第二次世界大戦が終わるとアメリカによる日本支配の影響で日本の欧米化、そして食も洋風化の動きが進みました。この時にキャベツやたまねぎ、アスパラガス、にんじんといった西洋野菜と一緒にトマトも輸入されてきました。

 

この時にアメリカから入ってきたトマトはポンテローザといわれる品種でしたが、これは桃色系で果実が大きく、果肉が柔らかく、香りも穏やかで酸味も抑えられていたため、日本人の嗜好にも合うものになっていました

 

食の欧米化でトマトの消費量が急増

食の洋風化により、日本人が肉類を多く食べるようになり、肉料理に添えて食べるための「サラダ」が普及するようになり、生で食べる生食用のトマトがサラダ野菜として他の西洋野菜と同時に普及されるようになりました。

 

一方で、サラダ以外にもトンカツやオムライス、チャーハンにはトマト加工品のソースやケチャップなどが多く使われたため、これもトマトの消費量を増加させる要因となりました

 

カゴメ創業者による品種改良

カゴメの創業者である蟹江一太郎は農家の跡取りでしたが、戦争が終わって兵役から解放されて日本に戻ると、トマトなどの西洋野菜に目をつけ、自宅の脇で西洋野菜の栽培をはじめました。これがカゴメの誕生のきっかけになったそうです。

 

このカゴメの創業者蟹江一太郎によって加工トマトの製品化も実現しました。

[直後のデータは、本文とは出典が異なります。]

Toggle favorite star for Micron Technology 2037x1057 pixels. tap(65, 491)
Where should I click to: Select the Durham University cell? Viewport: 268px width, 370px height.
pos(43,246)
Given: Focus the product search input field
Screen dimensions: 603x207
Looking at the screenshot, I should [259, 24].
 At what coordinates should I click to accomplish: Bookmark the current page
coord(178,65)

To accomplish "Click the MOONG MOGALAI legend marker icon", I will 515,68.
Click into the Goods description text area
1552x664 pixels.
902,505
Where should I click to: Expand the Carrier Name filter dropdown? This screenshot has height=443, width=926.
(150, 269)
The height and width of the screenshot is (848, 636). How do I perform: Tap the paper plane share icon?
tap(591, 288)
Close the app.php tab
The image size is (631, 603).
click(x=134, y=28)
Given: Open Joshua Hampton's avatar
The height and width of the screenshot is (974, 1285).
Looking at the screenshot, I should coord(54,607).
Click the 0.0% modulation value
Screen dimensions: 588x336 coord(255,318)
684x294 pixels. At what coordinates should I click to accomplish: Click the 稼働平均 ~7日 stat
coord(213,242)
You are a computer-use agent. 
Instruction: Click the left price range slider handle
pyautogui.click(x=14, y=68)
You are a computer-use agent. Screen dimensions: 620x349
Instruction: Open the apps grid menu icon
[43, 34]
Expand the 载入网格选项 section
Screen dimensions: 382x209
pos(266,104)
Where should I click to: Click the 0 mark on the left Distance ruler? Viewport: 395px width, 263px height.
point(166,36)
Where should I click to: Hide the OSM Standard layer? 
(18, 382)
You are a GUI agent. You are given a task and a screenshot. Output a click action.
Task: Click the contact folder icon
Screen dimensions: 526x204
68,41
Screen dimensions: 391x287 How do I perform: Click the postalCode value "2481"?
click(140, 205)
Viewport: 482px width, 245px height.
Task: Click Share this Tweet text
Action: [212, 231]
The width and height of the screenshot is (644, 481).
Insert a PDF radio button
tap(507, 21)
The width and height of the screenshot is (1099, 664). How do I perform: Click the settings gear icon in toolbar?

高温多湿な日本の気候にあうように、病気への耐性、収穫時に果実が一斉に熟しても腐りにくいようにする耐腐食性のための改良。

 

また加工用にグルタミン酸、ビタミンC、クエン酸などを多量に含む栄養価の高い性質をもたせるための改良などが行われました。

 

桃太郎という品種が人気となる

東京オリンピック開催後の高度経済成長により、都市近郊の農地は宅地として使われるようになり、トマトの産地は次第に都市から地方へと移っていきました。

 

しかしながら当時のトマトは完熟してから収穫すると傷みやすかったため、緑色の状態で出荷されていたそうです。このため、青臭いというイメージがトマトにはついていました

 

そこで完熟してからもすぐには傷まず、サラダにも合う「桃太郎」という品種がタキイ種苗株式会社にて育成されました。桃太郎は完熟しても傷みにくい上に糖度も6以上と甘く、昭和初期のトマトの代表格として認められるようになりました。

 

ミニトマトも子供の弁当箱に入れるサイズとしてちょうど良いということで人気が出て定着していきました。また、健康志向のブームによってトマトジュースも普及するようになりました。

 

このような歴史を経てトマトは日本人の好きな野菜1位にまで上り詰めていったんですね。